### Do this:
Rewrite the records below, swapping each "screenshot" for "screen capture" and leaving everything else as it is.

### A block of data:
* * *

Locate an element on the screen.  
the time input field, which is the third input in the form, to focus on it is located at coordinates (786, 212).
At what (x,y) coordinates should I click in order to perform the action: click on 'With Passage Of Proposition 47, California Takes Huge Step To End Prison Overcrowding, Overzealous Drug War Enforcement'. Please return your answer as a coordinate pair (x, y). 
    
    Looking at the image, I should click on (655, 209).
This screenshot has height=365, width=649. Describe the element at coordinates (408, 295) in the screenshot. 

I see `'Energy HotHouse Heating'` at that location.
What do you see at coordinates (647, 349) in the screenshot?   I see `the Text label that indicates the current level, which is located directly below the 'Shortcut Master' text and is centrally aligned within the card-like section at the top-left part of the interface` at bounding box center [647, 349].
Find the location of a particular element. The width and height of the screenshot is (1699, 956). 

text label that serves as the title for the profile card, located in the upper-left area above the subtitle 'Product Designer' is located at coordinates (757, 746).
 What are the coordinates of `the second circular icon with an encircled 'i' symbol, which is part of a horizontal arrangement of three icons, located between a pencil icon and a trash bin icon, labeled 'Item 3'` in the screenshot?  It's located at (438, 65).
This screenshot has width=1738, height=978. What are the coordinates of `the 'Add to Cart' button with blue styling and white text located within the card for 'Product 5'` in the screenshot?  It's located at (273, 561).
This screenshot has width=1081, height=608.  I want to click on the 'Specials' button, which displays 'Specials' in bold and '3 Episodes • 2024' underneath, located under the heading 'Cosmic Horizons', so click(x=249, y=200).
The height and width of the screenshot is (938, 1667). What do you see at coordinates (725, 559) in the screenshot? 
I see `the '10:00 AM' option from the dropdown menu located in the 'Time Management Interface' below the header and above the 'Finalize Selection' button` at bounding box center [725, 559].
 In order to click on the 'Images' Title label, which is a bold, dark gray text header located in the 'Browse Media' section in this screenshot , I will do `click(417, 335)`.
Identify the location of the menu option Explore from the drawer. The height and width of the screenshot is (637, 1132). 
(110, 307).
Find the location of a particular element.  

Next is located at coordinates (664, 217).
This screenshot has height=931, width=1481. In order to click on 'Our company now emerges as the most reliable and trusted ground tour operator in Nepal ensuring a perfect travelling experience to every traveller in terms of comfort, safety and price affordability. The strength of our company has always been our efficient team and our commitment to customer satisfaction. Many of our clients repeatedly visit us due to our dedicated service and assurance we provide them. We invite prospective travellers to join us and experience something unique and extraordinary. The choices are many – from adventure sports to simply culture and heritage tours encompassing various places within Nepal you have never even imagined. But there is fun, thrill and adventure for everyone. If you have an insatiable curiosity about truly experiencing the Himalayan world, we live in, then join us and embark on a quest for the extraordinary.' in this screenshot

* * *

### Output for this exercise:
Locate an element on the screen.  
the time input field, which is the third input in the form, to focus on it is located at coordinates (786, 212).
At what (x,y) coordinates should I click in order to perform the action: click on 'With Passage Of Proposition 47, California Takes Huge Step To End Prison Overcrowding, Overzealous Drug War Enforcement'. Please return your answer as a coordinate pair (x, y). 
    
    Looking at the image, I should click on (655, 209).
This screen capture has height=365, width=649. Describe the element at coordinates (408, 295) in the screen capture. 

I see `'Energy HotHouse Heating'` at that location.
What do you see at coordinates (647, 349) in the screen capture?   I see `the Text label that indicates the current level, which is located directly below the 'Shortcut Master' text and is centrally aligned within the card-like section at the top-left part of the interface` at bounding box center [647, 349].
Find the location of a particular element. The width and height of the screen capture is (1699, 956). 

text label that serves as the title for the profile card, located in the upper-left area above the subtitle 'Product Designer' is located at coordinates (757, 746).
 What are the coordinates of `the second circular icon with an encircled 'i' symbol, which is part of a horizontal arrangement of three icons, located between a pencil icon and a trash bin icon, labeled 'Item 3'` in the screen capture?  It's located at (438, 65).
This screen capture has width=1738, height=978. What are the coordinates of `the 'Add to Cart' button with blue styling and white text located within the card for 'Product 5'` in the screen capture?  It's located at (273, 561).
This screen capture has width=1081, height=608.  I want to click on the 'Specials' button, which displays 'Specials' in bold and '3 Episodes • 2024' underneath, located under the heading 'Cosmic Horizons', so click(x=249, y=200).
The height and width of the screen capture is (938, 1667). What do you see at coordinates (725, 559) in the screen capture? 
I see `the '10:00 AM' option from the dropdown menu located in the 'Time Management Interface' below the header and above the 'Finalize Selection' button` at bounding box center [725, 559].
 In order to click on the 'Images' Title label, which is a bold, dark gray text header located in the 'Browse Media' section in this screen capture , I will do `click(417, 335)`.
Identify the location of the menu option Explore from the drawer. The height and width of the screen capture is (637, 1132). 
(110, 307).
Find the location of a particular element.  

Next is located at coordinates (664, 217).
This screen capture has height=931, width=1481. In order to click on 'Our company now emerges as the most reliable and trusted ground tour operator in Nepal ensuring a perfect travelling experience to every traveller in terms of comfort, safety and price affordability. The strength of our company has always been our efficient team and our commitment to customer satisfaction. Many of our clients repeatedly visit us due to our dedicated service and assurance we provide them. We invite prospective travellers to join us and experience something unique and extraordinary. The choices are many – from adventure sports to simply culture and heritage tours encompassing various places within Nepal you have never even imagined. But there is fun, thrill and adventure for everyone. If you have an insatiable curiosity about truly experiencing the Himalayan world, we live in, then join us and embark on a quest for the extraordinary.' in this screen capture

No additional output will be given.